On this day, as he did last year when he also held the title, he is preparing a speech that he will deliver to friends, fans and residents of the Rainbow Retirement Community in downtown Great Falls, Mont., reports the Great Falls Tribune.
State Gov. Brian Schweitzer is set to attend the speech as well as the following cake and festivities, along with representatives from the Guinness Book of World Records, public television, and Masonic, Shrine and Scottish Rite groups.
While he is certainly a local celebrity, his fellow neighbors also hold a sincere admiration for him – for more than just living to an advanced age. Residents mention his dignified air, his preference for pinstriped suits and his modesty, considering his world fame.
Resident Ray Stingley, 87, told the Tribune that he admired the fact Breuning never used a cane or walker to help him move around until the last few years.
"I think he's a great man, to be honest with you," Stingley said.
Margie Arganbright, 80, said she thought having him live at the Rainbow was "wonderful".
"He's such a gentleman," Arganbright said.

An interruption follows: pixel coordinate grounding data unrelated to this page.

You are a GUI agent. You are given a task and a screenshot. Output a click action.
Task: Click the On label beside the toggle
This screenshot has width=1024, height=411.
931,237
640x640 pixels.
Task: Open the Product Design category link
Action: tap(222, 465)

Breuning was born in 1896, in the Minnesota town of Melrose but moved to Great Falls in 1918 to work for the Great Northern Railway, according to the Tribune.
He married a girl from Butte named Agnes, who died in 1957. The couple had no children.
His parents died young at 50 and 46 but his paternal grandparents lived into their 90s. One of his own siblings lived to be 100.
He told the Tribune that his greatest regret was being too old to serve his country. When World War I broke out, he was already in his 40s.
He may be an extremely old man but to many of his elderly friends and neighbors, he’s just a man.
"I didn't know he was a celebrity; he's just lived a long time," Ray Milversted, 92, told The Herald.